[Start Given data]

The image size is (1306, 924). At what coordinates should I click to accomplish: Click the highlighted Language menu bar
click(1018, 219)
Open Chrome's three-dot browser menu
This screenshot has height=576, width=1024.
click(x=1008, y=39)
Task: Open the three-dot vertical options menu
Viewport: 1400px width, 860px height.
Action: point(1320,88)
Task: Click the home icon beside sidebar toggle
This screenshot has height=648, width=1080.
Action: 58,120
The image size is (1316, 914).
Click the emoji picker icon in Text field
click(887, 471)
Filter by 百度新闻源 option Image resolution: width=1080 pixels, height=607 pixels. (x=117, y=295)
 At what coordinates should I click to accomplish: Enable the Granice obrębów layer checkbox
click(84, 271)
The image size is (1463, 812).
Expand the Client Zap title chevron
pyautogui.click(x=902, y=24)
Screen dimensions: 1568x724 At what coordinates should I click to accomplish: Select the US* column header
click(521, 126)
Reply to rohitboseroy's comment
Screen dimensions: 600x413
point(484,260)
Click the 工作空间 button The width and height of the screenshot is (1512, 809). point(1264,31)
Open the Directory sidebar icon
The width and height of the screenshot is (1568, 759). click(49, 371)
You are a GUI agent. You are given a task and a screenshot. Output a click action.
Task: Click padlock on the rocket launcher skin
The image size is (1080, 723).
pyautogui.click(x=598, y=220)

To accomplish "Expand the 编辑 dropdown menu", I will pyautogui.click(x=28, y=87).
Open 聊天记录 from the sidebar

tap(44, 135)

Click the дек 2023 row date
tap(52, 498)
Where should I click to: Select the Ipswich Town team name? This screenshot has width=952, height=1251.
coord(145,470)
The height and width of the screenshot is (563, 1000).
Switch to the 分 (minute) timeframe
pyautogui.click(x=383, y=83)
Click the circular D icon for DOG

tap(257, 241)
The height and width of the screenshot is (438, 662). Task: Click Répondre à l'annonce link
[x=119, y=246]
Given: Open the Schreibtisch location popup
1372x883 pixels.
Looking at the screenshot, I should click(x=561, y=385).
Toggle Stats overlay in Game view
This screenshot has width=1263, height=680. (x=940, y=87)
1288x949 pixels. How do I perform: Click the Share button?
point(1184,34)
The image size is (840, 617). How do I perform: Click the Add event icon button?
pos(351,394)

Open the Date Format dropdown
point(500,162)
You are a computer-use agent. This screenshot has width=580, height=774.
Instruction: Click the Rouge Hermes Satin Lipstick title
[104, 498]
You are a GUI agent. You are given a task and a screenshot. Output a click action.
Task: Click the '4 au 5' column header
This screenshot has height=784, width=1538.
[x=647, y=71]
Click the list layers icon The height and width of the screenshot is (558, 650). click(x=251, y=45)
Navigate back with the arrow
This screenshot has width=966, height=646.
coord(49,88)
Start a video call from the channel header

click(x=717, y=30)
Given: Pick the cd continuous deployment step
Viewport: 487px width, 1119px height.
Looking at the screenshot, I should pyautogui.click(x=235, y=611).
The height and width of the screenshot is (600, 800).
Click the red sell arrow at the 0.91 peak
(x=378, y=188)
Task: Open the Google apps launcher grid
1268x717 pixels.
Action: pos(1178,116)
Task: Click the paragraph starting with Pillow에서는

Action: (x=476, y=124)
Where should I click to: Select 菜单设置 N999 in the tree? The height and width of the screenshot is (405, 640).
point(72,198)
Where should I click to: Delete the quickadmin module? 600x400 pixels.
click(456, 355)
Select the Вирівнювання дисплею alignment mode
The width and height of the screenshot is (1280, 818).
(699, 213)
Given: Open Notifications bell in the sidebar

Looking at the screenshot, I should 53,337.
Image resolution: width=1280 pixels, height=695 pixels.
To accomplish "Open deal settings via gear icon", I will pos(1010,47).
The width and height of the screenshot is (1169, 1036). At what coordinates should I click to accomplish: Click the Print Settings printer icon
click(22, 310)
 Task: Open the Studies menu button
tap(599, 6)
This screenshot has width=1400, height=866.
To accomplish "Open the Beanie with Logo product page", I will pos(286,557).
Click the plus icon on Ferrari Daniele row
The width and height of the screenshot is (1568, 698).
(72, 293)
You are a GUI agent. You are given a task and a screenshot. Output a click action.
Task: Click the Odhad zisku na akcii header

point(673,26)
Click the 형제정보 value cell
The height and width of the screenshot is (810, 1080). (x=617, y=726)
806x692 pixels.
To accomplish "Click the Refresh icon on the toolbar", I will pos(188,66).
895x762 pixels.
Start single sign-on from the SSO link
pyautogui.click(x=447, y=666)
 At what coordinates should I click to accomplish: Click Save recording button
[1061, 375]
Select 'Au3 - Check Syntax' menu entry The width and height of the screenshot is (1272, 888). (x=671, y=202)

[End Given data]

▶ Task description: List each line above that contains the word "This".

▶ Finished task:
This screenshot has height=576, width=1024.
This screenshot has height=648, width=1080.
Where should I click to: Select the Ipswich Town team name? This screenshot has width=952, height=1251.
This screenshot has width=1263, height=680. (x=940, y=87)
You are a computer-use agent. This screenshot has width=580, height=774.
This screenshot has height=784, width=1538.
This screenshot has width=966, height=646.
This screenshot has width=1400, height=866.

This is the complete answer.